Where are they?  Well that's the problem then, these modules are missing from the copy of the boot archive that the kernel took during the last boot.
I subsequently wrote a more extensive C program that would compare the contents of the in-memory boot archive with /etc/name_to_major on-disk and the boot archive under /platform and report differences.  This further demonstrated the same discrepancy.

Conclusion

The reason the in-memory copy of the boot archive has this discrepancy is because VCS 6.0.3 calls rem_drv on a normal shutdown, and add_drv on a normal startup.  But at the time, early in the boot process, that the kernel takes a copy of the boot archive, the modules are not there yet because their start scripts have not been run.  So the kernel has an incomplete picture.
This problem is worked around in VCS 6.0.5, as Symantec no longer run rem_drv in their normal SMF stop method, so the kernel module remains properly installed during the whole boot cycle.  The in-memory copy of the boot archive is then correct.
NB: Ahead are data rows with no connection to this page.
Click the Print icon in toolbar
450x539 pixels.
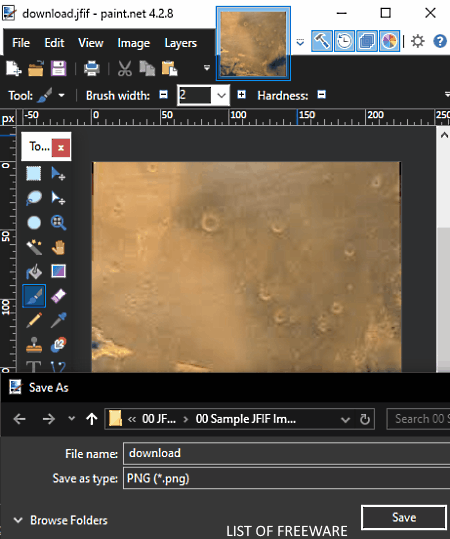[x=91, y=68]
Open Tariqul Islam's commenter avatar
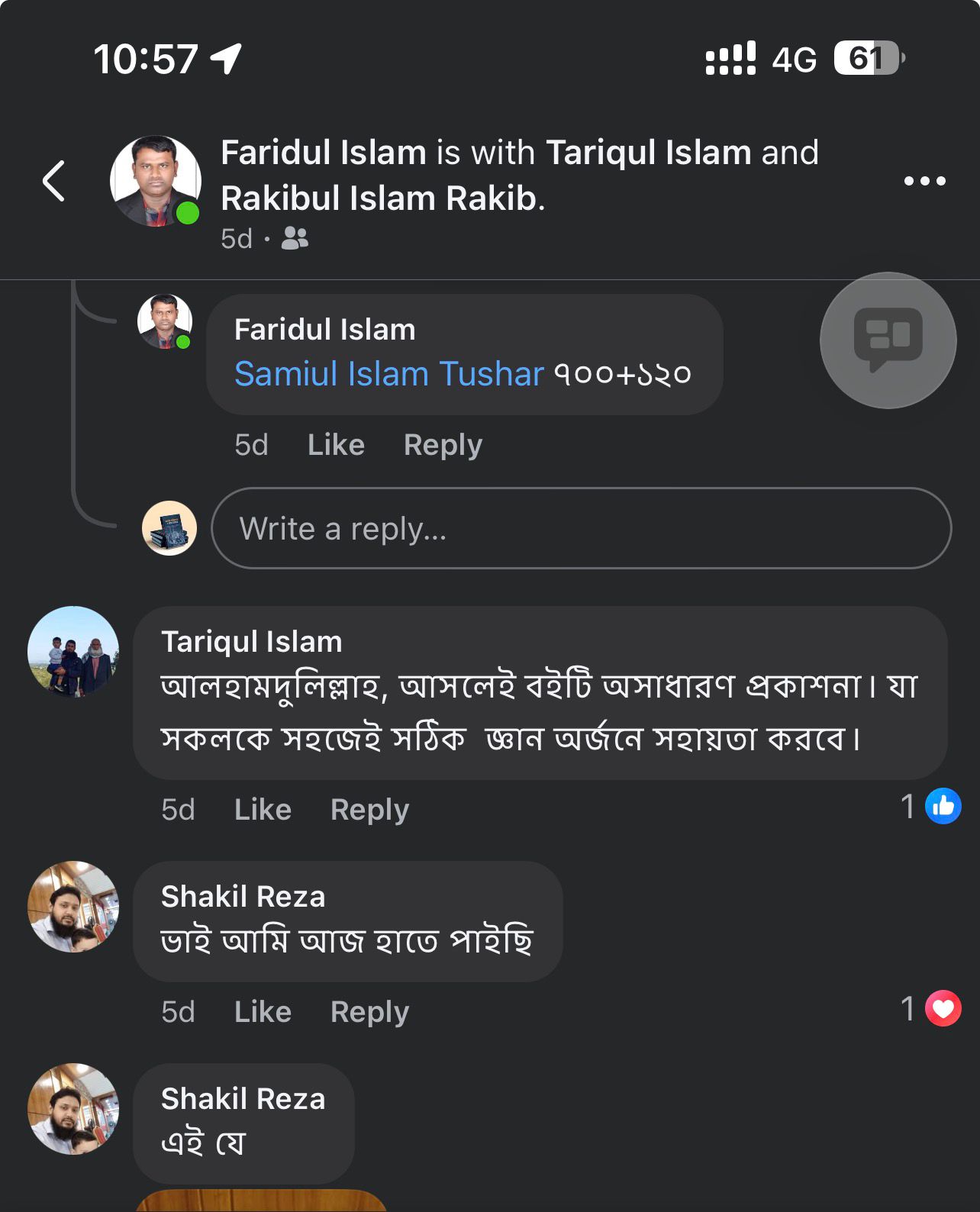Viewport: 980px width, 1212px height. coord(73,652)
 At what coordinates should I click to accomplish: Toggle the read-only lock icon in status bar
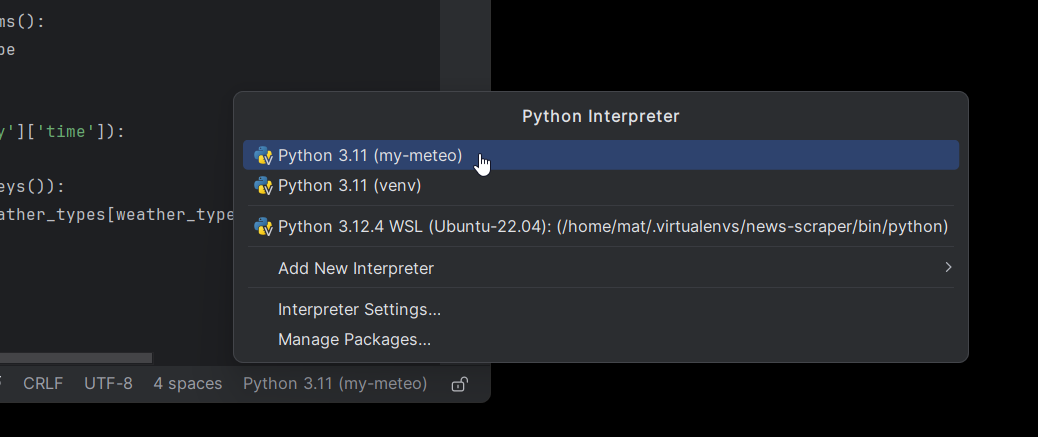click(x=459, y=384)
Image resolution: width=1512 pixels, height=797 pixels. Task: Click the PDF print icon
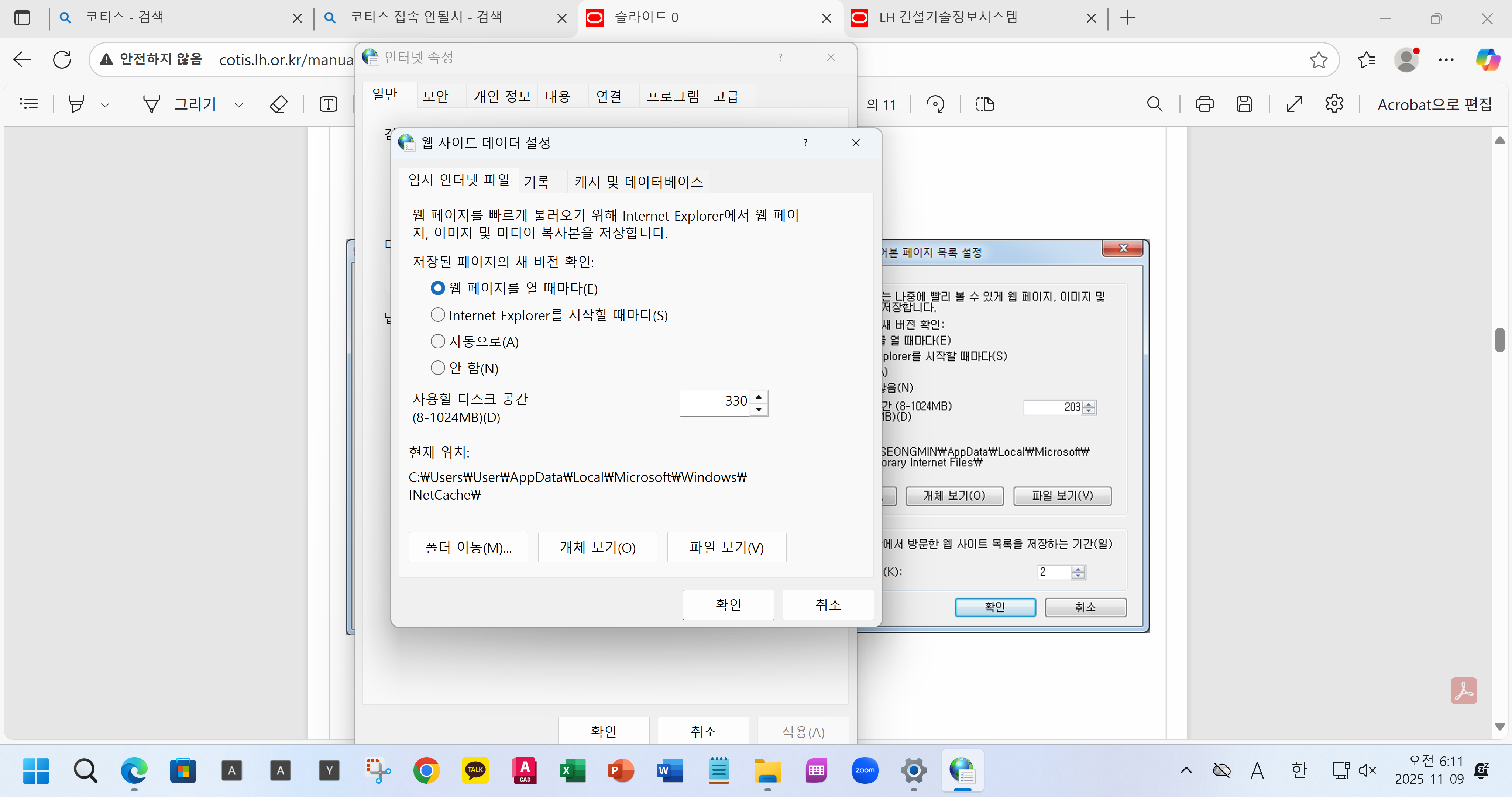click(x=1205, y=104)
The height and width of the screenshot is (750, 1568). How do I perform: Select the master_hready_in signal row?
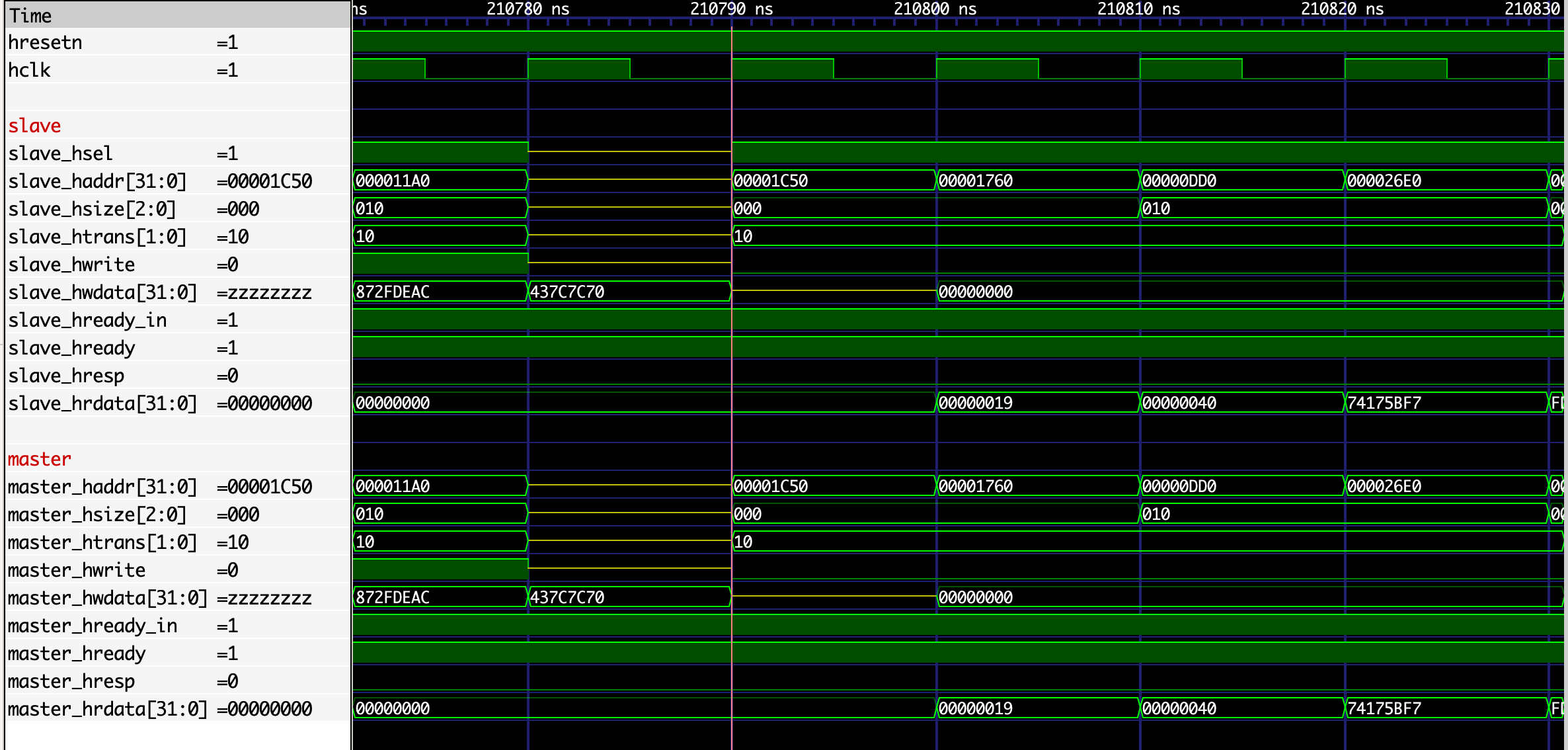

As previously discussed, it is possible to disable fastreboot_onpanic, and it is questionable whether this should be enabled by default anyway given strange and difficult to diagnose incosistencies such as the one described in this article.
Finally, Oracle have raised bug #19157755, so hopefully this issue will be fixed in the future, as it seems to me that the in-memory copy of the boot archive should be updated when new drivers are installed, otherwise we will always be prone to peculiarities like this if sometime after installing new drivers the kernel panics (for whatever reason), but did not perform a clean reboot prior to that.  As we can see in the case of cluster software, a kernel panic cannot be assumed to mean there is a software or driver failure, not even necessarily a hardware failure, but is a normal reaction to prevent a cluster split-brain scenario from causing data corruption.